彼があの方、と指したのは先月、過重労働によって亡くなっていたことが幾度も報道されたNHKの女性記者のことである。2013年に亡くなった時の年齢は31歳で、現在34歳の私とは年齢も大変近く、ほぼ同時期に都政報道の担当をしていたことから、その取材先の課長も「うちの部下も鈴木さんと似たような時期にお世話になっていたようで」と、私とその女性記者が仕事仲間だったのではと心配していたようだ。
ちょうど電通新入社員の過労自殺などが大きく報道された後というタイミングもあってNHK過労死報道への人々の関心は高かった。ブラック企業などについてテレビや週刊誌もいつにも増して特集を組んでいる。
過重労働の被害者になっている「私」は想像しにくい
あいにく、私は利害関係のないプライベートの友達は女の子だけ、仕事上の利害あるお付き合いはほぼ男の子だけ、というゲンキンで薄情な人間のため、亡くなった佐戸未和さんとは直接的な知り合いではない。しかし年齢と担当の取材先が似通っている元同業者の死が労災認定されていたことは、私にとっても少なからず気になる報道だったし、周囲の人間も記事を見て私を連想した人はいたようで、ある人は「君も死んでいたかもしれない、記者なんて辞めて良かったのかも」というような内容のメールをよこした。

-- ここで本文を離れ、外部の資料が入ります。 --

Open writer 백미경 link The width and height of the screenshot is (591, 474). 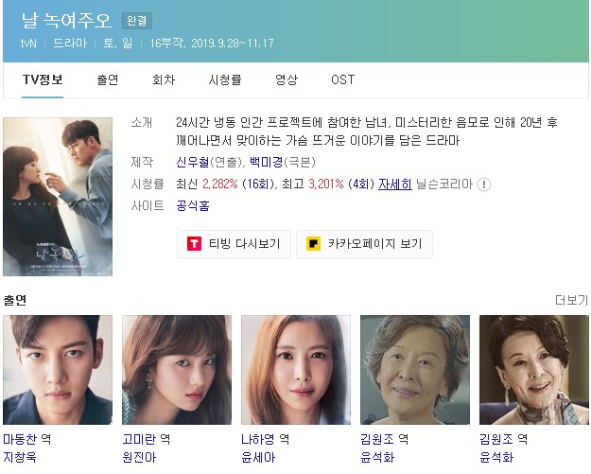[x=266, y=162]
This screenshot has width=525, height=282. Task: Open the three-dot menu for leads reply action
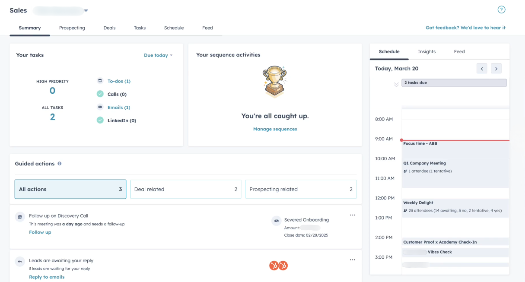pos(353,260)
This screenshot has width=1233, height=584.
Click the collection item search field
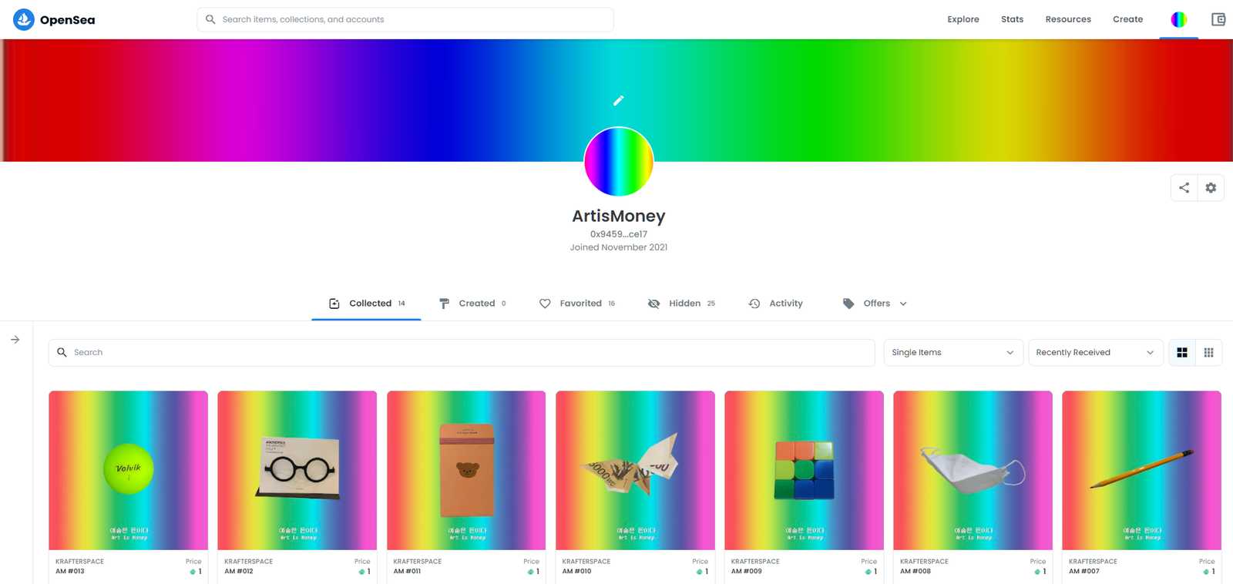click(x=462, y=352)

確かに私がのうのうと生きていて別の人が亡くなったということに必然性などないのかもしれないが、仮に私がそのまま新聞記者として働いていたと考えてみても、過重労働の被害者になっている自分というのが想像しにくいのも確かだ。
給料は成果への報酬か、苦痛の対価か
常識的に、私たちは仕事で得る収入、つまりお給料について大体二通りの感覚を持っている。お給料を自分の労働による成果への報酬と捉えるか、苦痛の対価と捉えるか。そして、もちろん生き生きと仕事をして自己を華々しく実現する人に前者の感覚が共有されている場合が多いのだが、反面、過労で倒れたり、追い詰められたりする人もその感覚を持っていることは否定し難い。

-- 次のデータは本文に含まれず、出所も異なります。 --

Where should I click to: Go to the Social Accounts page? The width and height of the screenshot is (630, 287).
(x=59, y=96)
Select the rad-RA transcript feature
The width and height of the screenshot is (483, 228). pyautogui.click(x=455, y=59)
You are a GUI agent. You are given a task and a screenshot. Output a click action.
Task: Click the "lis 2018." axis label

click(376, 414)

そして、どちらかというと後者の感覚が強く、お給料に対してどれだけの我慢が見合うかということを常に考えている私のようなタイプの人間は、仕事で成功する道も狭いが仕事に追い詰められることも比較的少ない。私の関心は、いかに職場での居場所を失わない程度にうまくサボって、しっかり仕事している人と同じだけの給料をもらうか、ということに偏りがちだったし、だから仕事を面白いとか楽しいとか、そんな感覚なんてなかった。
ただ、私の方がカノジョたちより幸福だなんて言えるんだろうか。死ぬほど働いてみたいなんて言ったら怒られるけど、でも死ぬほど疲れていることに気づかないほど入れ込んでできる仕事を持つのは、かわいそうなことなんだろうか。程よく、身体を壊さない程度に、ワークライフバランスを考えて、入れ込んで、思いっきり、楽しみながら、泥臭く、それなりに一所懸命……働くことを彩る言葉は多いが、どれもこれもしっくりこない。どうせ同じ給料だから、と手を抜かないで、死ぬくらい真面目にやればよかった、と時々思う。でも死んでしまったら好きな仕事もできないし、手を抜いて上手いことやるくらいでちょうどよかったんだ、とも思う。